Tegassumbar - Lembaga Pemasyarakatan (Lapas) Kelas IIB Lubuk Basung terus meningkatkan pengamanan sekaligus pembinaan terhadap warga binaan di tengah kondisi hunian yang melebihi kapasitas. Saat ini, jumlah penghuni lapas mencapai 384 orang, sementara kapasitas ideal hanya 315 orang.
Saat dihubungi, kamis (11/6) Kepala Lapas Kelas IIB Lubuk Basung Budi Suharto mengatakan sebagian besar warga binaan yang menjalani masa pidana di lapas tersebut merupakan kasus narkotika. Kondisi tersebut menjadi tantangan tersendiri bagi petugas dalam menjaga keamanan dan ketertiban.
“Kalau di sini kapasitas kita 315 orang, sementara jumlah penghuni mencapai 384 orang. Sekitar 70 persen merupakan narapidana kasus narkoba, sisanya kasus pidana umum,” ujar Kalapas.
Menurutnya, petugas Lapas bekerja dengan tingkat risiko yang tinggi. Karena itu, pengawasan dilakukan secara ketat melalui patroli dan kontrol rutin ke setiap blok hunian guna mengantisipasi gangguan keamanan dan ketertiban.
“Intinya kami di sini bekerja penuh dengan risiko. Karena itu kami menargetkan kontrol keliling setiap satu jam sekali. Petugas secara rutin melakukan kontrol blok untuk memastikan situasi tetap aman dan kondusif,” katanya.

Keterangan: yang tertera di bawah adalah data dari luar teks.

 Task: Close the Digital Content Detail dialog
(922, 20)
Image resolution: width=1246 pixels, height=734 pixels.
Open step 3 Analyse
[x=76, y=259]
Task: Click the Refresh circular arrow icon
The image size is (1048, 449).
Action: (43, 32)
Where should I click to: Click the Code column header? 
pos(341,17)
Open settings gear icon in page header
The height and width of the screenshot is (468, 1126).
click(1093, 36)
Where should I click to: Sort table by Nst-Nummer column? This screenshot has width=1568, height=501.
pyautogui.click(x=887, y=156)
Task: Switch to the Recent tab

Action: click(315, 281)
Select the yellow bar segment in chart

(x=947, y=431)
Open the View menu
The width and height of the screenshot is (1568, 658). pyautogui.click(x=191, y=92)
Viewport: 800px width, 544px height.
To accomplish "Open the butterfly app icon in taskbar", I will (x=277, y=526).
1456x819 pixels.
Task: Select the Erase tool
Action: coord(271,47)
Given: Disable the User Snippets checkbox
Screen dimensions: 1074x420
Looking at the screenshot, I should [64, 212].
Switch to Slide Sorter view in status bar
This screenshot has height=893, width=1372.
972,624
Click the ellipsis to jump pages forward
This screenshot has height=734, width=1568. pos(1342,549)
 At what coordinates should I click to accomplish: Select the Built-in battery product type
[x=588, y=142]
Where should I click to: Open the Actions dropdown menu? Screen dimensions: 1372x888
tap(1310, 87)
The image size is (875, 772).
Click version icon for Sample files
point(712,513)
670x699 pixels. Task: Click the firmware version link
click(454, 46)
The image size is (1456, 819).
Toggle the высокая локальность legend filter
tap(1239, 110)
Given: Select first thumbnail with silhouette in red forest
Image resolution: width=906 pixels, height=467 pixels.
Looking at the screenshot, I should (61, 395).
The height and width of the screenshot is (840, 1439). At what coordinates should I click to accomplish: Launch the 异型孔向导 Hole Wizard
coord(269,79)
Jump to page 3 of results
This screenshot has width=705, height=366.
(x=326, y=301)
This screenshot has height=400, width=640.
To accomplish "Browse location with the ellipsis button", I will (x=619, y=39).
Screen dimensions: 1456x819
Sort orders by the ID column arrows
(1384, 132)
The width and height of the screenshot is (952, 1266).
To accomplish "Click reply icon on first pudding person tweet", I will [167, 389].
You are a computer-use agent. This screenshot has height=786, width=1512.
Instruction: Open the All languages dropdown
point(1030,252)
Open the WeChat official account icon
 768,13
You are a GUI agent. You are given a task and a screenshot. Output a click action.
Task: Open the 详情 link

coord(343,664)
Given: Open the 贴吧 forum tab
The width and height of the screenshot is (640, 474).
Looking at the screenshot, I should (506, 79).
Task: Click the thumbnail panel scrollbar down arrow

Selain aspek pengamanan, Lapas Kelas IIB Lubuk Basung juga menitikberatkan pada program pembinaan bagi warga binaan. Berbagai kegiatan keagamaan dan pendidikan diselenggarakan, mulai dari pesantren kilat, belajar membaca Al-Qur’an, hingga pembinaan kerohanian lainnya.
Tidak hanya itu, lapas juga menyediakan berbagai program kemandirian untuk membekali warga binaan dengan keterampilan yang dapat dimanfaatkan setelah bebas. Kegiatan tersebut meliputi pembuatan pot bunga, bengkel, barbershop, laundry, hingga pengembangan sektor pertanian dan peternakan.
“Fokus pembinaan di sini cukup banyak. Ada kegiatan kemandirian seperti pembuatan pot bunga, bengkel, barbershop, laundry, serta ketahanan pangan berupa peternakan ayam petelur dan budidaya sayur-sayuran. Yang diikutkan dalam kegiatan ini adalah warga binaan yang telah memenuhi syarat, salah satunya telah menjalani setengah masa hukuman,” tutup Kalapas.